“Espero que elas levarão a paz”: floricultor ucraniano envia milhares de rosas para cidade palco de massacre

Um floricultor de Pokrovsk, cidade no leste da Ucrânia, decidiu fazer um gesto simbólico para mostrar seu apoio aos compatriotas: enviar lotes de rosas para uma das regiões mais atingidas pela guerra no país.

Anastasia Becchio e Boris Vichith, enviados especiais da RFI a Pokrovsk (Ucrânia)

Até 24 de fevereiro Victor Massiouk empregava cerca de 20 pessoas para cuidar de seus 15 hectares de plantações de flores ao norte de Donetsk. Sua produção era vendida em todo o país. Mas isso foi antes da ofensiva russa ter sacudido toda a atividade econômica ucraniana, principalmente na região do Donbass, onde se concentram as principais tropas russas. As fábricas não estão funcionando, muitas lojas permanecem fechadas, e os agricultores que continuam tentando cultivar suas terras não conseguem vender o fruto de suas colheitas, já que as exportações estão comprometidas.

Massiouk conseguiu preservar quatro funcionários, que tentam manter as terras férteis. “Tudo está parado. Dá pena”, se desola diante das plantações. “Estamos a cerca de 50 km da linha de frente e ouvimos disparos dia a noite”, relata.

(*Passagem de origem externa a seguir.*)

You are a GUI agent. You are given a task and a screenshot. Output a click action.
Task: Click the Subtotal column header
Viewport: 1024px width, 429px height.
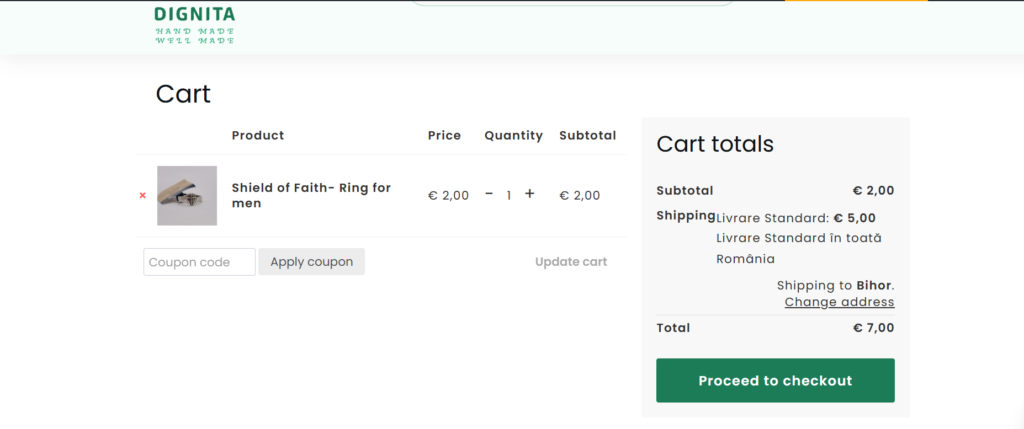pos(588,135)
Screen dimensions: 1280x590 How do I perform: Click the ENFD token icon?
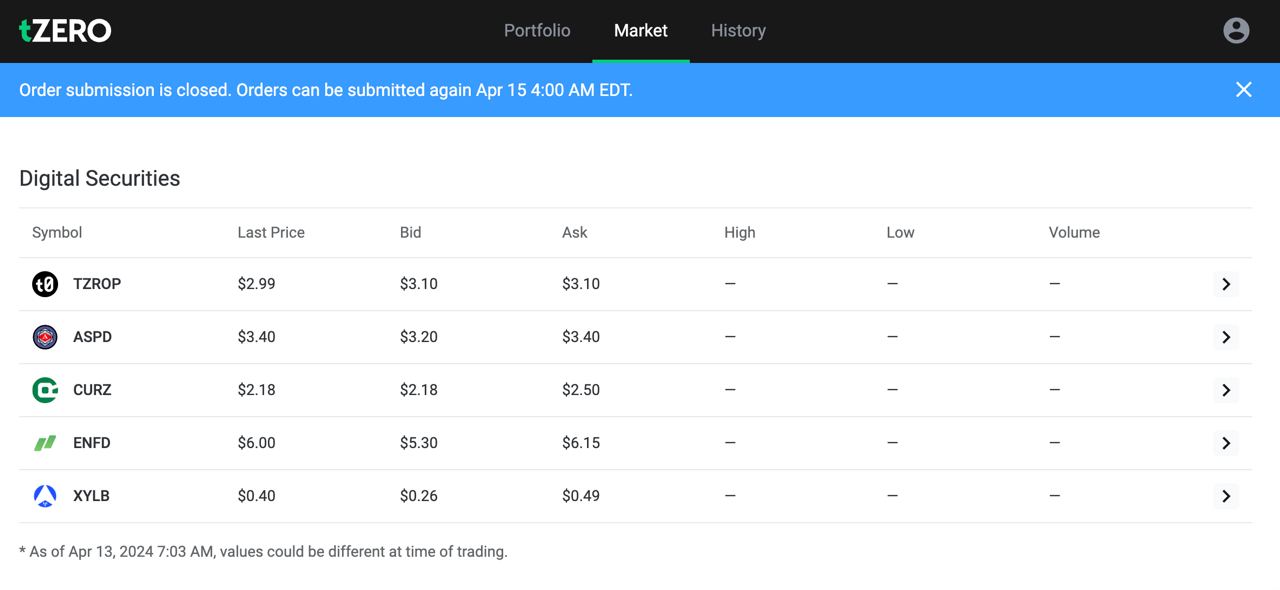click(45, 443)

Floricultor há mais de 30 anos, Massiouk é um apaixonado pelas rosas que, segundo ele, “acalmam o coração”. Por essa razão, desde que ficou sabendo do massacre em Bucha, cidade na periferia de Kiev alvo de um ataque russo em no início de abril, ele disse que suas flores poderiam reconfortar a população e decidiu enviar milhares de flores aos moradores da região.

“Eu quero provar que aqui também tem gente de bem e que nós também somos sensíveis. Talvez seja por essa razão que a Ucrânia luta tanto pelo Donbass, para que a região continue sendo ucraniana”, tenta explicar.